Does fortinet have any plans to optimize for SHA256 or is it a hardware limitation?

-DDSkier FCNSA, FCNSP FortiGate 400D, (2) 200D, (12) 100D, (2) 60D

-DDSkier FCNSA, FCNSP FortiGate 400D, (2) 200D, (12) 100D, (2) 60D
harald21
Contributor

Hello, modify your ipsec settings: DES, 3DES, AES encrytion are handled by the content processor, the same is with MD5 or SHA1 authentication. SHA256 is handled by the main cpu - so it is better to avoid this. You can check this at the Fortigate CLI: " get vpn status ipsec" Sincerely Harald
MikeU
New Contributor

Thanks Ede & Harold. Reducing the encryption level helped. That' s a bit of a surprise, since there is just the one client on the 60C side of the tunnel, and the 110C at the other end did not appear to show any CPU spike.
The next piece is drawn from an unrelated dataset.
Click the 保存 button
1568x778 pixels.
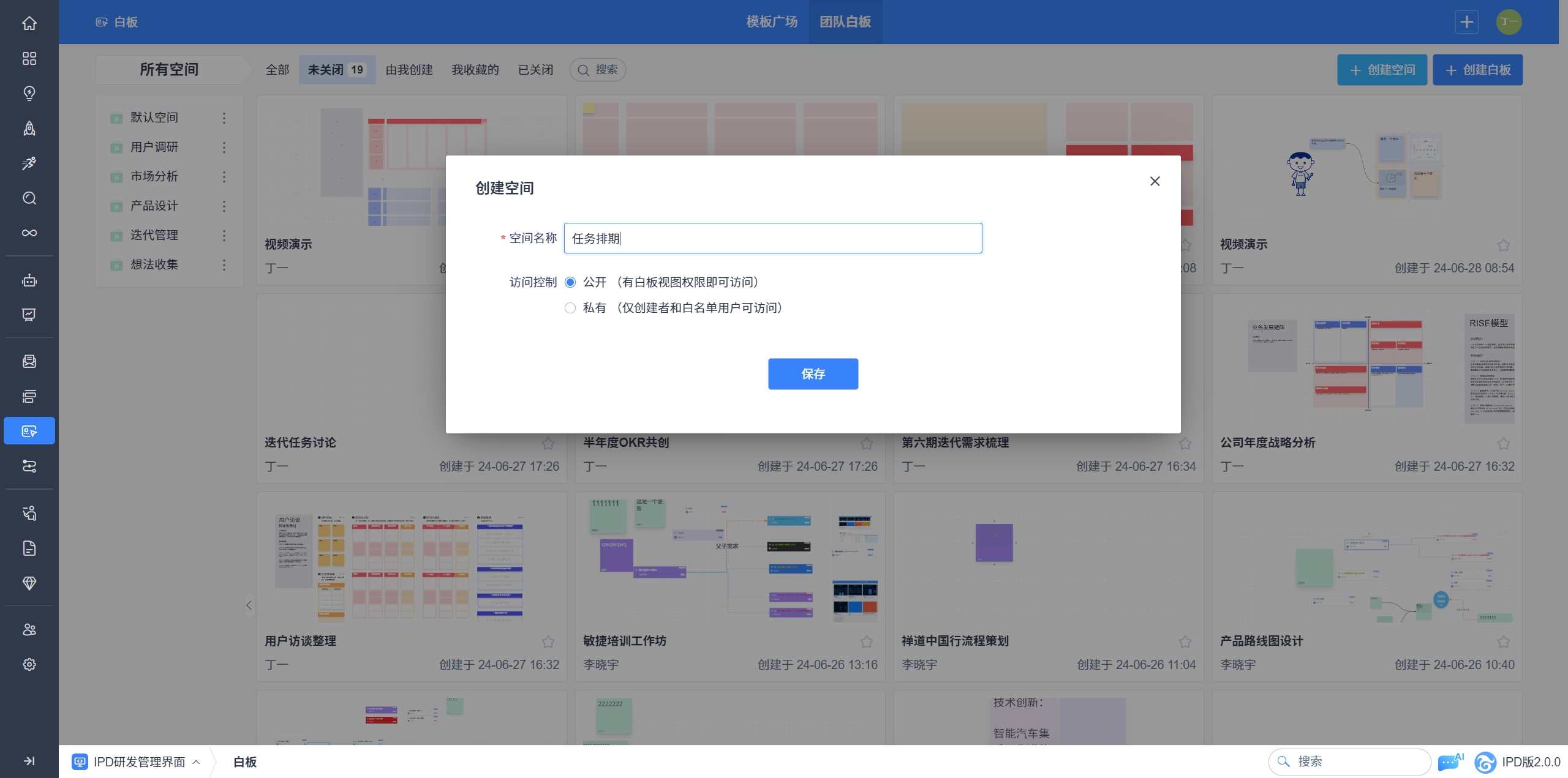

We just purchased 5 80C' s for small offices. I hope we don' t run into similar problems. I can reduce the encryption level, but there will be multiple clients (10-40) behind the 80C' s. I was planning to setup site-to-site VPN' s for WAN failover. So, that may require a little additional load testing, after seeing the 60C struggle. Ede - I understand the concerns about upgrading firmware. The 110C on the other end of this tunnel has been running 4.0 MR3 for a while without issues, and it has a business IPSEC VPN for use with an outside business partner. That' s one of the reasons I was leaning towards trying the firmware upgrade.